Такого же успеха добился в свое время знаменитый полковник СС.
Склонность к магнитофонному прослушиванию и фальшивым паспортам делала сходство полным» и безукоризненным.
И спрашивается, какому трудящемуся могло бы прийти в голову осудить Сам Самыча или Штирлица за то, что они оба так успешно окопались в логове непримиримых врагов?!.
Самолюбие Морозенка тешил тот факт, что он первым из товарищей по идеологии взял на вооружение любимый народом образ. Правда, Володя Ленин тоже носил английские костюмы и даже на злосчастный завод Михельсона приехал не на задрипанном «Форде», а на самом настоящем «Роллс—Ройсе» с серебряной решеткой радиатора, но заподозрить вождя в том, что он смотрел «Семнадцать мгновений весны», было бы нелепо по определению...

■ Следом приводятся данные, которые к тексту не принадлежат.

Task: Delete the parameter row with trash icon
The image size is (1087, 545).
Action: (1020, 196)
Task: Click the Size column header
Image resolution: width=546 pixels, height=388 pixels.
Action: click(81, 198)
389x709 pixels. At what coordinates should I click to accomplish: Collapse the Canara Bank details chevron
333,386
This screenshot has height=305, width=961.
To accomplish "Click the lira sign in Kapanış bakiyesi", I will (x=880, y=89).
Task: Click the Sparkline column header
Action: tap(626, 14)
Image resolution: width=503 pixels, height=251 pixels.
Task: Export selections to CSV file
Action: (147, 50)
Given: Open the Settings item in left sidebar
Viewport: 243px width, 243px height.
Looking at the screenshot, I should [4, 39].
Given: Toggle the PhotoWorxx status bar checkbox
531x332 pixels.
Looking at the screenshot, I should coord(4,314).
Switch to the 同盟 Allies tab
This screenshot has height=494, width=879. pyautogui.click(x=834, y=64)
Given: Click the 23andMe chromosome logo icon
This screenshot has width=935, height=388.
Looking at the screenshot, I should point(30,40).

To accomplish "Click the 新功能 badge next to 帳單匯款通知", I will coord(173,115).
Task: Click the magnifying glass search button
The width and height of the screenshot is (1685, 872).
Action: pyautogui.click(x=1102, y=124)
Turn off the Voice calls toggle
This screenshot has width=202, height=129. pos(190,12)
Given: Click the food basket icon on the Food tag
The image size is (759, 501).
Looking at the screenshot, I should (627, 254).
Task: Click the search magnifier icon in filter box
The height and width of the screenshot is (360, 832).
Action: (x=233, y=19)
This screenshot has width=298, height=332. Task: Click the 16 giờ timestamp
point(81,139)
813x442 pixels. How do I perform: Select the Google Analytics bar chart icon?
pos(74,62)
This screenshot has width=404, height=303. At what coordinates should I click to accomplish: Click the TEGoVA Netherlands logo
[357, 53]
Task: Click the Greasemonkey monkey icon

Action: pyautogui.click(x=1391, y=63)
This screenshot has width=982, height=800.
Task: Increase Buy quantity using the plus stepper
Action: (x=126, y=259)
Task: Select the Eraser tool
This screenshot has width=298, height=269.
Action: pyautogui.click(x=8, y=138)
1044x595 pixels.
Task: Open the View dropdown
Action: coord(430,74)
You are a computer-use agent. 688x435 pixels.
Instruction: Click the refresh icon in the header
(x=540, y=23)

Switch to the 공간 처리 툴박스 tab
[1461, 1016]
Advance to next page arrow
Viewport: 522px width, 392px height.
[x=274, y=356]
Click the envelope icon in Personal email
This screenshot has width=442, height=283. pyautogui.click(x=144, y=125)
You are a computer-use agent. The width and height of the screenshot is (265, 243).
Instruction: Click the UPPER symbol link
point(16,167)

Без трудностей, правда, не обошлось — материальное соответствие требовала соответствия стилистического. И задача была не из простых. Плебейская, но выработанная за много лет, а оттого милая сердцу привычка начинать день со стакана рассола была, выжжена каленым железом. Пошлое буржуазное излишество в виде душа каждое утро стало вынужденной нормой. Умение подбирать носки к туфлям давалось труднее, чем Высший курс марксизма-ленинизма...
Спорт был отдельной темой. О том, чтобы стать чемпионом по теннису не то что Киева, а даже микрорайона, не могло быть и речи. Пришлось стиснуть зубы и начать плавать в элитных бассейнах (слава Богу, при них почти всегда была сауна, где подавали настоящее «Баварское»). Затем пришла идея купить несколько комплектов дорогих шахмат и расставить их на всех квартирах и дачах, чтобы образ вдумчивого стратега сопровождал всегда и везде. (Какие фигуры как ходят, прочитал в специальной брошюре. Ее потом по всем правилам сжег, закрывшись в туалете, но заучить успел намертво, навеки!)
Наконец можно было расслабиться. Теперь не он работал на образ Штирлица, а сам разведчик приходил на выручку каждый день, словно служил не в IV-м управлении РСХА, а лично у него, народного депутата Морозенко. У него Сам Самыч научился говорить. С трибуны — обтекаемо и весомо, в кулуарах — с приглушенной таинственностью, за которой угадывалось знание многих секретов и готовность к компромиссу. У него научился элегантно перекручивать с пользой для себя все факты и сплетни, с железным спокойствием накапливать ненависть и помнить, что стравливать и подставлять союзников — не низость, а святое дело, все они — враги, для того он здесь и находится.